Crafting the Crime Novel.
|By integrating factual crime terms and methods of investigation into a fictional or non-fictional story, students will learn to construct a crime and the subsequent happenings. Suggested reading: “The Writer’s Complete Crime Reference Book,” by Martin Roth. Optional reading: “Anatomy of a Murder,” by Robert Traver; “In Cold Blood,” by Truman Capote; and “The Michigan Murders,” by Edward Keyes.|
1. Students will conduct research.|
2. Students will learn how to weave factual elements into a good story.
3. Students will display their skills by completing weekly assignments and the first chapter of their novel.
A. Be able to identify elements that need to go into a crime story.|
B. Be able to create believable characters.
C. Be able to tell a crime story.
D. Be able to use facts and terminology correctly.
E. Be able to outline their plot.
F. Finish the first chapter of a crime novel.
An overview of the crime genre will be given. We will discuss the elements of writing about crime and the differences in writing non-fiction or fictional crime novels. We will talk about the responsibilities of the writer when investigating a real case and how to conduct research and interviews. Hyperlinks will be provided to the student so they can read accounts of crime authors and what their experience has taught them about selecting a crime and working with publishers.
Assignment # 1: The student will conduct an Internet search and select a real crime case that has been solved or unsolved. A synopsis of the crime will be turned in.
A discussion of characterization will be discussed. Students will learn how to accurately portray real people without being slapped with a slander suit, and to craft a fictional character. We will discuss the antagonist and protagonist and what drives them.
Assignment # 2: Character descriptions of an antagonist and a protagonist will be turned in.
We will discuss the different types of crime including smuggling, arson and drugs. Students will learn about crime and motive, means of escape and acts of violence.
Assignment # 3: Students will write a one-page description of the perfect crime.
Criminals will be discussed. We will talk about Modus Operandi, Weapons used by criminals, firearms and manufacturers, and explosives.
Assignment # 4: Students will create a criminal and write a one-page description using Modus Operandi.
An overview of how to write about an investigation will be given.

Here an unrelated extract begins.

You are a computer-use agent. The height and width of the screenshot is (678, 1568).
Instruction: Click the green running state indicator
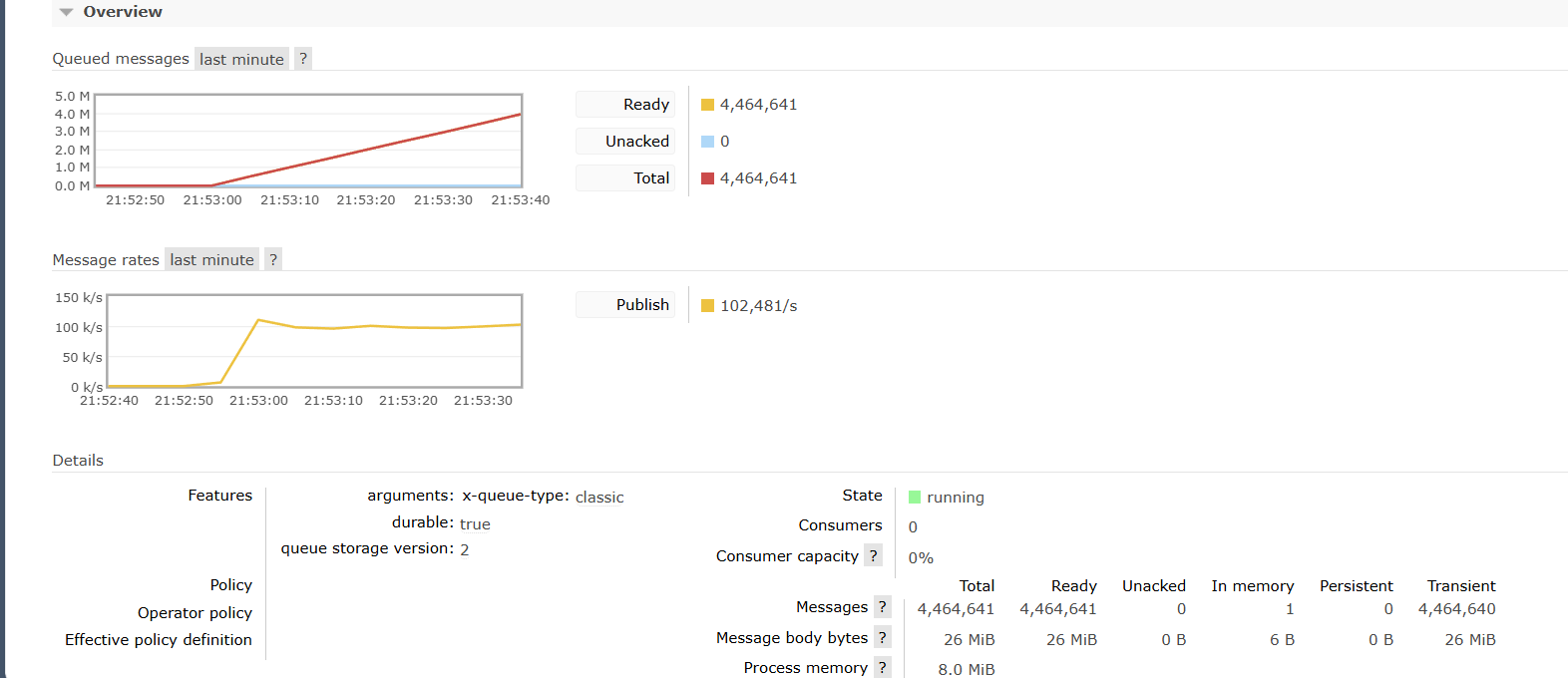tap(915, 498)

We will discuss the fundamentals of the investigation, scene of the crime and sources to investigate. We will talk about the law enforcement personnel that investigate crimes and the differences in them. The discussion will include the differences between a criminalist and a criminalogist and forensics. Agencies that investigate crimes include: police departments, private investigators, Internal Revenue Service Criminal Investigations and Postal Inspection Service, et. al.
Assignment # 5: The student will write a one-page description of an investigator and how he/she conducts him/herself at the initial crime scene. Who does he/she interact with, what facts does he/she commit to memory?

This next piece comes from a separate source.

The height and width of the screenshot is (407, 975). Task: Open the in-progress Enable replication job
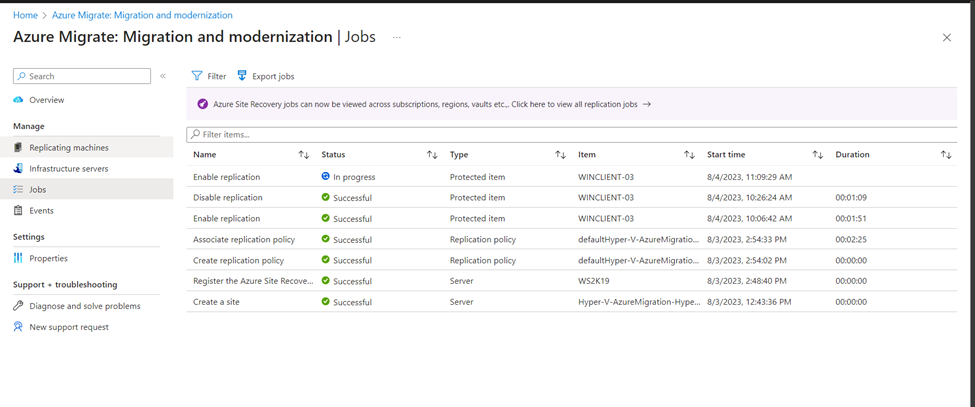[226, 177]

A discussion of the courts including the grand jury, courtroom concepts, evidence and the rights of the defendant will be conducted. We will also talk the penal system, rights of convicted felons, parole and capital punishment. A brief overview of legal terminology and crime slang will be given with reference materials for the student to obtain a list.
Assignment # 6: Students will write a one-page courtroom scene.
We will put it all together and outline a fictional or non-fictional crime novel. We will discuss plot devices and techniques, sub-plots and how to portray the characters.
Assignment #7: Students will outline their novel.
We will discuss the actual writing of the novel. If students agree and have access to MSN Messenger, we can arrange a chat to discuss the elements of each persons outlines.
Assignment # 8: Students will submit the first chapter of their fictional or non-fictional crime novel.